Contributed by Chris Holmes

 Dan Breen, Associate Professor of English, contributed a chapter to the recently published essay collection The Handbook of Renaissance English Literature, edited by Ingo Berensmeyer.  Breen's essay considers the poet John Skelton and his early allegorical poem "The Bowge of Court."

 Berensmeyer's Handbook seeks to provide a large-scale​survey of early modern English literature, from the late fifteenth to the late seventeenth century, for use primarily by undergraduate and graduate students.  The collection is divided into two lengthy sections.  Part 1 contains essays that examine issues of broad interest or concern to early modern writers, and Part 2 contains essays that examine a single text in significant detail.  Thirty-two scholars contributed essays to the collection, including some of the preeminent researchers in early modern studies in the US, UK, and continental Europe, such as Douglas Bruster, Andrew Hadfield, Janet Clare, and Ralf Hertel.

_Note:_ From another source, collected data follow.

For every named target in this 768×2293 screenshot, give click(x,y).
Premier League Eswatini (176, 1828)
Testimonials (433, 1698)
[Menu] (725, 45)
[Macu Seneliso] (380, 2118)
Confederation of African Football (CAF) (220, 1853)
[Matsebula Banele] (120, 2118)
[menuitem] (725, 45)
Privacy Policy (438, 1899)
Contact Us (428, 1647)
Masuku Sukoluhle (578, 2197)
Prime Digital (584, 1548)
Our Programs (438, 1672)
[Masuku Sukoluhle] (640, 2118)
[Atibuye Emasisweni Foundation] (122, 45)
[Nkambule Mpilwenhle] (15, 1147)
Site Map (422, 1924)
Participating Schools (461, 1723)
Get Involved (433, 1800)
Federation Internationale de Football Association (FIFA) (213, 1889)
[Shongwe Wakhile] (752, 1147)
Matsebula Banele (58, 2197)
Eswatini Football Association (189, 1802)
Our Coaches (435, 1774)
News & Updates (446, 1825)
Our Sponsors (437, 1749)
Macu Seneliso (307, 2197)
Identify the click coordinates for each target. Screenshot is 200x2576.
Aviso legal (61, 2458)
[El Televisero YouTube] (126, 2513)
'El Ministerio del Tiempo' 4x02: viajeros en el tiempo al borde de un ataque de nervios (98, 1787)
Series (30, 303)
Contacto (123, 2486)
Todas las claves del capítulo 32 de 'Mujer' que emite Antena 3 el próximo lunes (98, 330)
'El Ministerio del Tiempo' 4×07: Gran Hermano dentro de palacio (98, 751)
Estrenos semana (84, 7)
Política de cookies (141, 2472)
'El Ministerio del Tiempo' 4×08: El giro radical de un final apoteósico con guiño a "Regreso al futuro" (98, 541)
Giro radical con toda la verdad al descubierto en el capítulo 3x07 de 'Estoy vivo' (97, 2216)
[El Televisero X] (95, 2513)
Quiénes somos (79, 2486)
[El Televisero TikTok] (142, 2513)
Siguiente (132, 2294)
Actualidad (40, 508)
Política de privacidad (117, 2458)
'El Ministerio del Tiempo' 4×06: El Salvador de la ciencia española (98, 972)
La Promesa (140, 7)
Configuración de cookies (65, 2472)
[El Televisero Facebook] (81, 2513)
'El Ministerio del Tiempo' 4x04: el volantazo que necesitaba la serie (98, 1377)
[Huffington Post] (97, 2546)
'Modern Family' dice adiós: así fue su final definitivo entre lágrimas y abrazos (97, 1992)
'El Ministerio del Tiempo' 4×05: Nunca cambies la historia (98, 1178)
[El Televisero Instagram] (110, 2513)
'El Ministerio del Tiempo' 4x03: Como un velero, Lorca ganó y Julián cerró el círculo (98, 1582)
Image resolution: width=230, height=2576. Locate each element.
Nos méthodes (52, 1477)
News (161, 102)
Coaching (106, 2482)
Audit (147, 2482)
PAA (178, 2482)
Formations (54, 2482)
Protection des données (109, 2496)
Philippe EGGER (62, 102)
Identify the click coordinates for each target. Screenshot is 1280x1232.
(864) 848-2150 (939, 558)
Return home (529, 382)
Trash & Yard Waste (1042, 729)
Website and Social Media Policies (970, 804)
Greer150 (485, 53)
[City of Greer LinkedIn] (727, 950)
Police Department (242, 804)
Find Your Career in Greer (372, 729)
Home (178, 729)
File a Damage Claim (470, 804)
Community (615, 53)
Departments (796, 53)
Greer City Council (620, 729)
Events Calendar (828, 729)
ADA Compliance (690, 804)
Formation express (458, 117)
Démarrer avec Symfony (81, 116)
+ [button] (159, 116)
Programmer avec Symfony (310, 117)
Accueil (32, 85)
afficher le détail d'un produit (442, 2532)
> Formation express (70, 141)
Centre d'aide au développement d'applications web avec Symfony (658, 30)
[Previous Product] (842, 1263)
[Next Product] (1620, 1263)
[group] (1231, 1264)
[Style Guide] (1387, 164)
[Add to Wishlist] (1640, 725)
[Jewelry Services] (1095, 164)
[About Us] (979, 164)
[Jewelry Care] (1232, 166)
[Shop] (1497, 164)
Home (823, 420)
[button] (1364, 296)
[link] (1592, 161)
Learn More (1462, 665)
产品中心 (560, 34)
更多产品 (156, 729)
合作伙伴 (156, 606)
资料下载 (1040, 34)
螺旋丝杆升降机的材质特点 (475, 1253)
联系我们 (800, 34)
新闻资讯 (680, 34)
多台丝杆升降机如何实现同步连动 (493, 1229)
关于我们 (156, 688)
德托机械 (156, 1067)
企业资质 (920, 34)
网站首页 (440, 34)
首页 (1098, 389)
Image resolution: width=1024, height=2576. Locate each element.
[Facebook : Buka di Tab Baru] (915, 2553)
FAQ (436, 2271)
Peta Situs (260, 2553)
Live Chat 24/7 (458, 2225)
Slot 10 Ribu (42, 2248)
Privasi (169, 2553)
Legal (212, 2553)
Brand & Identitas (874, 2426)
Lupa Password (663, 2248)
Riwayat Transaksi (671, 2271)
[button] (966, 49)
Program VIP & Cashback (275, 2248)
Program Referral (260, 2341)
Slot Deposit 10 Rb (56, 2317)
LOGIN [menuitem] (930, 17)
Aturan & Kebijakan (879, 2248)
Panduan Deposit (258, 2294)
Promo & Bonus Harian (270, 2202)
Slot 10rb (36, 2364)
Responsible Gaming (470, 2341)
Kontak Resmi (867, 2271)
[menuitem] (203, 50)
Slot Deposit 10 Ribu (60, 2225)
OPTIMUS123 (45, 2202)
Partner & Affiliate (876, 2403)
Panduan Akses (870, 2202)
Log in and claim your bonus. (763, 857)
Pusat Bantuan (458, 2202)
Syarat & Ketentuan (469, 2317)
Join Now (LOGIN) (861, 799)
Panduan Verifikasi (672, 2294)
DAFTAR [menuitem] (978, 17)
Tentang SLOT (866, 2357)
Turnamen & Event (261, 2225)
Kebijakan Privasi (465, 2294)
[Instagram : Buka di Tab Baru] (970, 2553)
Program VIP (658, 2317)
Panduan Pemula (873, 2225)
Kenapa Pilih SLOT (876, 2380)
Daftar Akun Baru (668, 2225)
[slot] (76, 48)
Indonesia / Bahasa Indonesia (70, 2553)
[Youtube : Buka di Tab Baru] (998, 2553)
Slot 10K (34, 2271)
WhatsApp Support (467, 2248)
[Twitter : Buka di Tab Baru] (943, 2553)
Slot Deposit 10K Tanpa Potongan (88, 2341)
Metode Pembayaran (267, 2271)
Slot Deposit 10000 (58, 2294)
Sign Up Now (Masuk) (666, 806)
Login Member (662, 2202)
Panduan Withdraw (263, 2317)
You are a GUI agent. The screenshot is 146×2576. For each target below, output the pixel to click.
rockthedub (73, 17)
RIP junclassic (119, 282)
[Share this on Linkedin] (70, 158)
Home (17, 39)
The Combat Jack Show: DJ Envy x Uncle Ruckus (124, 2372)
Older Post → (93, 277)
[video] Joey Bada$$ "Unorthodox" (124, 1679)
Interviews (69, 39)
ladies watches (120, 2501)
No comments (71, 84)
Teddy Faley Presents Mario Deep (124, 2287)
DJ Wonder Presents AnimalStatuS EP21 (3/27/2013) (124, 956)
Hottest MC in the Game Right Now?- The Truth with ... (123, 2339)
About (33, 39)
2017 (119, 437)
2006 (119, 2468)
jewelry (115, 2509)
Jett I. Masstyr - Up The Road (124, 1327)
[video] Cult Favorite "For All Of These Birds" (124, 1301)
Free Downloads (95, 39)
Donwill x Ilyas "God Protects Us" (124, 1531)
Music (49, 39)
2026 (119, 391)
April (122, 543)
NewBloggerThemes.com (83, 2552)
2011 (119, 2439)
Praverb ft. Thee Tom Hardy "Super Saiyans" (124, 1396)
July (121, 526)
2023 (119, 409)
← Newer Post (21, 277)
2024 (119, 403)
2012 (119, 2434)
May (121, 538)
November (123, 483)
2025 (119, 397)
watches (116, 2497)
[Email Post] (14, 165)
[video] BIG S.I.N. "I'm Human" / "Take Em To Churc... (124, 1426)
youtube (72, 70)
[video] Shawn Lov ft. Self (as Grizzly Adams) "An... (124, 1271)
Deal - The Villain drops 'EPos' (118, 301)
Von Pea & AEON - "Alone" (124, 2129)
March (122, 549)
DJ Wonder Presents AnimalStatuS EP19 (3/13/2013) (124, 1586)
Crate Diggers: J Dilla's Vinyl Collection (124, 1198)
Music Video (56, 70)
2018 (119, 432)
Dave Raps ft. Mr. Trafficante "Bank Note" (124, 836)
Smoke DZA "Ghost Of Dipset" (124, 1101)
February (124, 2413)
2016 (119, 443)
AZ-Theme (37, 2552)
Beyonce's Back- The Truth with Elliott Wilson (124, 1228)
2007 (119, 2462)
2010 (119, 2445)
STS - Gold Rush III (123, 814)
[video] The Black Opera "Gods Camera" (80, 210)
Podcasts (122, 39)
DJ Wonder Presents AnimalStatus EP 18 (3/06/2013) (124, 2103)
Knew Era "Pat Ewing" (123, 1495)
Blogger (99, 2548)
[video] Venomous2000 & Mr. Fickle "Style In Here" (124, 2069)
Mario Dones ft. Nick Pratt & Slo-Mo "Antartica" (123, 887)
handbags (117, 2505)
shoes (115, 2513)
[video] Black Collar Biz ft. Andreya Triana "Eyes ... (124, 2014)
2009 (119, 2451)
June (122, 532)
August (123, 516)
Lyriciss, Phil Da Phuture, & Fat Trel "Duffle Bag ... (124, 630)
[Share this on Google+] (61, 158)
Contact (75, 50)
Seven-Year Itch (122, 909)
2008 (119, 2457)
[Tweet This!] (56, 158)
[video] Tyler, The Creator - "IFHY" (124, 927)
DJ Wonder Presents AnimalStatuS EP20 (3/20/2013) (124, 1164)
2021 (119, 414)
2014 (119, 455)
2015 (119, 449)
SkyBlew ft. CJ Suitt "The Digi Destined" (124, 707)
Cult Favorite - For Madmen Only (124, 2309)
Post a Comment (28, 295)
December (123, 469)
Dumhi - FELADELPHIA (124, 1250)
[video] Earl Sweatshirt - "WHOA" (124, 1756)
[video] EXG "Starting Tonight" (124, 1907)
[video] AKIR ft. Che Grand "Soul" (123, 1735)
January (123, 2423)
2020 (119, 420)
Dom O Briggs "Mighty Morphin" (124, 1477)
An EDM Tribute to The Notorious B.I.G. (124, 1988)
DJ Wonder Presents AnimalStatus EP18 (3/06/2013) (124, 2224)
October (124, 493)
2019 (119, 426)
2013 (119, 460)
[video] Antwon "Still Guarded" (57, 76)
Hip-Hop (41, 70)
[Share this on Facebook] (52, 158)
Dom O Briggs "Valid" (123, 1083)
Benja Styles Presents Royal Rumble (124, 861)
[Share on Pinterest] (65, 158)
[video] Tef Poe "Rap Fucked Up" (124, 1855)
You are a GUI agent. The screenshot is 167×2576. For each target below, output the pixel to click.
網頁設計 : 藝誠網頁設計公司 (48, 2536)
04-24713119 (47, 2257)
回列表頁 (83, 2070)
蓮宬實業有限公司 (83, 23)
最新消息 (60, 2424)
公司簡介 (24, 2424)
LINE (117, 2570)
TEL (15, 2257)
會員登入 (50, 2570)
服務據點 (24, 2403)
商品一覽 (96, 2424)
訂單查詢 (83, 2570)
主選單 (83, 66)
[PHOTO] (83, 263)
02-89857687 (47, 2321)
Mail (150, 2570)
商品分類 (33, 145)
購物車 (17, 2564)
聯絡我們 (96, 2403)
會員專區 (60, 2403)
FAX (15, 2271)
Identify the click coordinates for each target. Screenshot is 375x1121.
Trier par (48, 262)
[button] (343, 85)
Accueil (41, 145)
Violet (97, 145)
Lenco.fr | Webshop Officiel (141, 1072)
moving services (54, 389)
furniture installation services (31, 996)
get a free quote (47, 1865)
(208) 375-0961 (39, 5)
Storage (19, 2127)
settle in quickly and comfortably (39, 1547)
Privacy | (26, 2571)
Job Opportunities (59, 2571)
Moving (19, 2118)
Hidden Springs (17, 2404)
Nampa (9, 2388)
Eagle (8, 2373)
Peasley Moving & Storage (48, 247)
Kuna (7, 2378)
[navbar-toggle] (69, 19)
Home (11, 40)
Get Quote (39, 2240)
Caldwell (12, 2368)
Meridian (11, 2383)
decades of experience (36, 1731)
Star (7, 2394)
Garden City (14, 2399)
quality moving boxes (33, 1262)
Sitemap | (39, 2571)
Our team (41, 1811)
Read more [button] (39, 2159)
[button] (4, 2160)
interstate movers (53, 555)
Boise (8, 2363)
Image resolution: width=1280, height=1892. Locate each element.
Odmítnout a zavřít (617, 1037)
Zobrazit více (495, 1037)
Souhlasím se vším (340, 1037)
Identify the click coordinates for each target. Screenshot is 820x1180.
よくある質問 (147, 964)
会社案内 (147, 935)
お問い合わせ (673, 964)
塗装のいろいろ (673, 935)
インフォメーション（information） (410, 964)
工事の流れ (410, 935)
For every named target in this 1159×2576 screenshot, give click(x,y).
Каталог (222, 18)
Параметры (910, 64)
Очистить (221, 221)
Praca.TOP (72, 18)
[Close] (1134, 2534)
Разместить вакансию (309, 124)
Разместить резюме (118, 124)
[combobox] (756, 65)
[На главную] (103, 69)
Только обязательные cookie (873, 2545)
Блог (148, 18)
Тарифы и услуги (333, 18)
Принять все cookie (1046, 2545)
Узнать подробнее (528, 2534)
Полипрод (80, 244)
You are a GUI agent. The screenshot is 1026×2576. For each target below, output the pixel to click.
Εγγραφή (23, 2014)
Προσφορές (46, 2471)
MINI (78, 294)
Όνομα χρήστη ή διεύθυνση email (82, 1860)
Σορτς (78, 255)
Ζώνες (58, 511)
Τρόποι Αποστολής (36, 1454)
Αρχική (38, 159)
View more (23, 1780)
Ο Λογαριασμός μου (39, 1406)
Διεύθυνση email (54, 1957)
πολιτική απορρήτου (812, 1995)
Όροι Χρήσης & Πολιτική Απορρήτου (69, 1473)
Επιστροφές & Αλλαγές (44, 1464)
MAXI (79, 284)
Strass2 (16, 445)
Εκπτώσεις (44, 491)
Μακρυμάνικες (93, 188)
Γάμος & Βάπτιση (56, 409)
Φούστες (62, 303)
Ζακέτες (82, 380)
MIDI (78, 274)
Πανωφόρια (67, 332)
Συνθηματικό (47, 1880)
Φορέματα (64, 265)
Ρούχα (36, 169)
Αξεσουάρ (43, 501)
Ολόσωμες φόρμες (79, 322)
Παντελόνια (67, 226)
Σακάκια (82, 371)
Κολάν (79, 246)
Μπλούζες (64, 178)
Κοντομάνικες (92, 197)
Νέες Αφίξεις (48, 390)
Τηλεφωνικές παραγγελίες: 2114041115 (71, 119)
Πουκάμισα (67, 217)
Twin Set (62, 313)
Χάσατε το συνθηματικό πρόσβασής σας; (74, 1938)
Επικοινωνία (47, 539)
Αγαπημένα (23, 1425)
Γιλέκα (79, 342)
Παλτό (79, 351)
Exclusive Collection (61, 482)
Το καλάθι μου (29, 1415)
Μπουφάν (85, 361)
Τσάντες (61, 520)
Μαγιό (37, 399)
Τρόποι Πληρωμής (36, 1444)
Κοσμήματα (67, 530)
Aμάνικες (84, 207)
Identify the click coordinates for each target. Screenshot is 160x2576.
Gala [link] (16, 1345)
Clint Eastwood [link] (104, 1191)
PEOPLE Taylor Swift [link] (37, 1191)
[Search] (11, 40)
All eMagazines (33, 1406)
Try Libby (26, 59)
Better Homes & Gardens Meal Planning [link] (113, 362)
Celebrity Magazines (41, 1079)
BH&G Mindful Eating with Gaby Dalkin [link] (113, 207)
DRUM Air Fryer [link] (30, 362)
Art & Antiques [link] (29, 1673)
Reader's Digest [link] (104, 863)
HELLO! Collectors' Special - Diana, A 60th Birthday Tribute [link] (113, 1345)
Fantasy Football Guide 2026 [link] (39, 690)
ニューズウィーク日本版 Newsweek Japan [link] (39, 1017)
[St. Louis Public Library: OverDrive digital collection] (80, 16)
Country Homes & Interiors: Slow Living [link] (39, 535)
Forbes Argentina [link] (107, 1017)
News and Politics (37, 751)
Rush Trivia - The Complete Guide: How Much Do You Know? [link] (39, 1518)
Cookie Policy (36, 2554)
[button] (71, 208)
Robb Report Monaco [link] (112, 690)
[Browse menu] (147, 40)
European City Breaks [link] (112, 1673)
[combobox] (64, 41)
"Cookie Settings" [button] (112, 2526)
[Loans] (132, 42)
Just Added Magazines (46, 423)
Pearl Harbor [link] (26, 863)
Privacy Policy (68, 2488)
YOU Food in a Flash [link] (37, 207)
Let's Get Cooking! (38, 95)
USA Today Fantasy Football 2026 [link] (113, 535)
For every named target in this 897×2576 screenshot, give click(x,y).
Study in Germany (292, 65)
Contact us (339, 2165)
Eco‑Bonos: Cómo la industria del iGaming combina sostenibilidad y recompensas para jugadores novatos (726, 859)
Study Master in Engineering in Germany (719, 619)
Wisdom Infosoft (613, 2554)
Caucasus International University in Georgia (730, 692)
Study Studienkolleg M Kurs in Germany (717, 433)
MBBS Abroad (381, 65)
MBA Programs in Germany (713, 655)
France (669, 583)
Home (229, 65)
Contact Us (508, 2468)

Breen's essay, entitled "John Skelton, 'The Bowge of Court (1499?),'" leads off the second section by examining what is perhaps the first English-language poem to find its way into print during the author's lifetime.  The essay reads the poem in relation to a number of other contemporary interpretations, and argues that "The Bowge of Court" reaches back to a longstanding tradition of vernacular dream poetry in England.  Breen's essay also includes a survey of critical assessments of the poem between its initial publication and the present day.